Cette situation fut considérée, pendant longtemps, comme étant « naturellement » réglée par la complémentarité des tâches féminines et masculines au sein du ménage contribuant ainsi à l’invisibilité du travail domestique qui n’est pas saisi /pris en compte dans l’évaluation de la production de la richesse des sociétés, en général. De cette façon, continue à persister la sous-estimation de la participation des femmes à l’activité économique.
Pourtant au Maroc, deux estimations monétaires des tâches domestiques réalisées par le HCP en 2012, montrent que la contribution des femmes au PIB élargi aux services domestiques non marchands valorisés au SMIG (12,24 DH/h en 2012), est de 39,7%. Valorisé à la rémunération salariale moyenne par heure dégagée de la comptabilité nationale pour l’ensemble des activités économiques (22 DH/h), cette contribution représenterait 49,3%.

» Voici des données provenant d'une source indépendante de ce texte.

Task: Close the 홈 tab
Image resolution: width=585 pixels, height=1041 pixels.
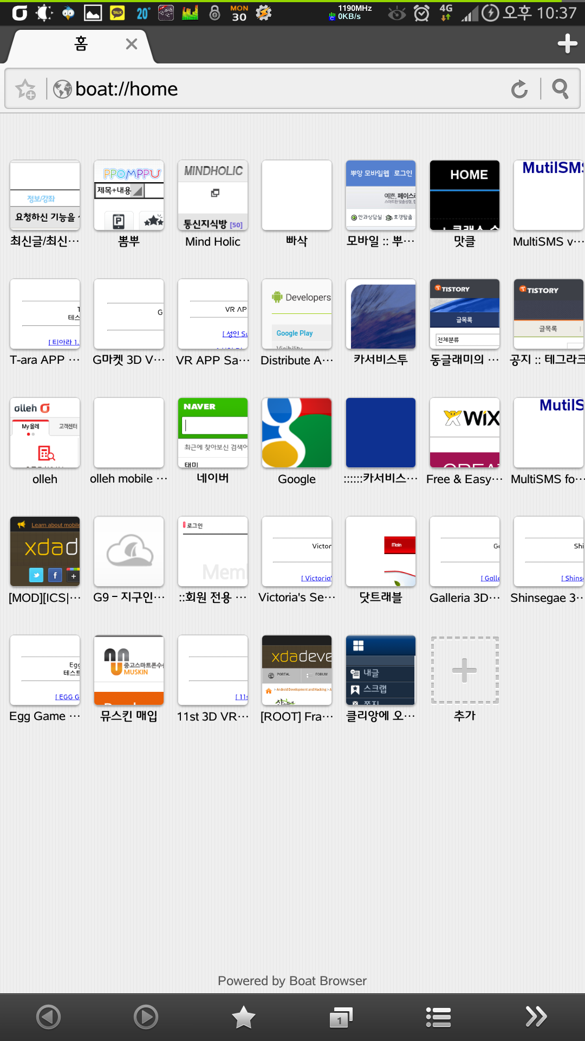Action: pos(131,44)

C’est ainsi que le TDNR est au cœur de la problématique de la participation des femmes au marché du travail salarié. En effet, une attention particulière devrait être portée d’une part, au budget temps des femmes, qui restent fortement impliquées dans la sphère domestique, et d’autre part, aux contradictions et tensions entre production et reproduction sociale, à l’origine de l’inégalité économique et sociale des femmes.
Au niveau international, le travail domestique est généralement défini selon trois critères : être productif, non rémunéré et pouvoir être délégué à quelqu’un d’autre.
- HCP, Analyse intersectionnelle sur la participation des femmes au marché du travail marocain. Une étude comparative entre les régions de Casablanca-Settat et de l’Oriental. Note de synthèse, Mars 2024.
- Le taux d’emploi des femmes est presque le quart de celui des hommes (16,7% contre 62,9%).
- HCP. Enquête Nationale sur l’Emploi du temps, 2012.
- HCP, Mars 2024.
- En 2020, cette charge de travail a augmenté en moyenne journalière de 33 minutes pendant la période de confinement en comparaison à une journée normale avant le confinement. 27% des personnes de sexe féminin sont surchargées par des tâches qui concernent tout le ménage (10,5% souvent et 16,5% de temps en temps). Ces fréquences sont bien plus faibles chez les personnes de sexe masculin 7,9% (1,8% souvent et 6,1% de temps en temps).
- Naciri Rabéa, Etat de l’égalité et de la parité au Maroc. Préserver et rendre effectifs les finalités et objectifs constitutionnels, CNDH, 2015
- Houria Alami Mchichi, in : Le code de la famille, Perceptions et pratique judiciaire, FES, Maroc, janvier 2007.
- HCP. Enquête Nationale sur l’Emploi du temps, 2012.
- Trois périmètres sont généralement envisagés :
Périmètre restreint : cuisine, ménage, soins matériels aux enfants, entretien du linge, gestion du ménage ; périmètre intermédiaire : y ajoute des activités : jardinage, bricolage, jeux avec les enfants) et, enfin, le périmètre le plus large, y ajoute les trajets effectués pour se déplacer.